=== Selected text ===

Kodiak Brown Bear Hunt... Pictures Soon

Just returned from Kodiak today after taking my son (he drew the fancy tag) to Uganik Island/Terror Bay for what turned out to be a very quick hunt. We had to wait until the very end of the season because he had his finals for his first year of college to get out of the way… and that worked in our favor this year, in a big way. Many hunters failed to see any bears this years because the cold, very late spring did not flood their dens like normal years.

The season starts April 1 and runs to May 15 but you get just your choice of a 15 day window during the season. Go early and the bears may still be sleeping… Go late and the hides may be rubbed and ugly as trophies go.

Anyway, Riley and I left Kodiak on Tuesday the 7th at noon to catch the tide at Whale Passage. After 35 years of hanging around Kodiak and 20 years of owning a boat there I still always get the tide backward so we beat head-on into the rips and all the way through the pass. Truly confidence-inspiring for any teenage son looking at his old man. He slept much of the way around the island, so he really had nothing to complain about.

Once around Outlet Cape we entered the infamous Shelikof Strait where all good storms go to be born. But we had an absolute mirror for an ocean and the flattest ride I have seen when transiting the area, tide rips in the pass excepted. There was just a high overcast so it was fairly warm and bright. We had just a minor glitch on the ride when we found the midship bilge pump going continuously and Riley did not notice it while I took a short nap. So I had to crawl down between two large running diesels and reconnect the hose, which instantly solved the problem… But the space is small and I am not… And it was very hot between those engines.

Anyway, we got to the start of his hunting unit and turned SE intending to drive 10-15 miles before dropping the anchor for the night. We would be looking for bears the whole way. Inside Cape Uganik on the north side is a small reef and we turned inside it and stayed offshore about three-quarters of a mile. I thought I saw motion on a beach just ahead and Riley immediately found the bear that was doing the moving.

We got a little closer and he decided it would be the bear he would like. Just a mature bear on the smallish side. After we determined the hide was good and there were no places for cubs to hide on the beach Riley got in the Achilles raft and paddled silently to shore, using a couple large “castles” of rock to hide his approach.

=== Given data ===

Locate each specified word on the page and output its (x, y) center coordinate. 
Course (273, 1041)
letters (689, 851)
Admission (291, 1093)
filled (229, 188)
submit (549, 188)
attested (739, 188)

===

=== Set tasks ===
1/ According to the Kodiak hunt account, why did the hunt take place at the very end of the season?
2/ In the Kodiak hunt account, rewrite the passage that begins at the words "Once around Outlet" and ends after "between those engines.", changing "mirror" to "sheet of glass".

=== Outputs ===
1/ They waited until the end of the season because the son first had to finish the finals for his first year of college.

2/
Once around Outlet Cape we entered the infamous Shelikof Strait where all good storms go to be born. But we had an absolute sheet of glass for an ocean and the flattest ride I have seen when transiting the area, tide rips in the pass excepted. There was just a high overcast so it was fairly warm and bright. We had just a minor glitch on the ride when we found the midship bilge pump going continuously and Riley did not notice it while I took a short nap. So I had to crawl down between two large running diesels and reconnect the hose, which instantly solved the problem… But the space is small and I am not… And it was very hot between those engines.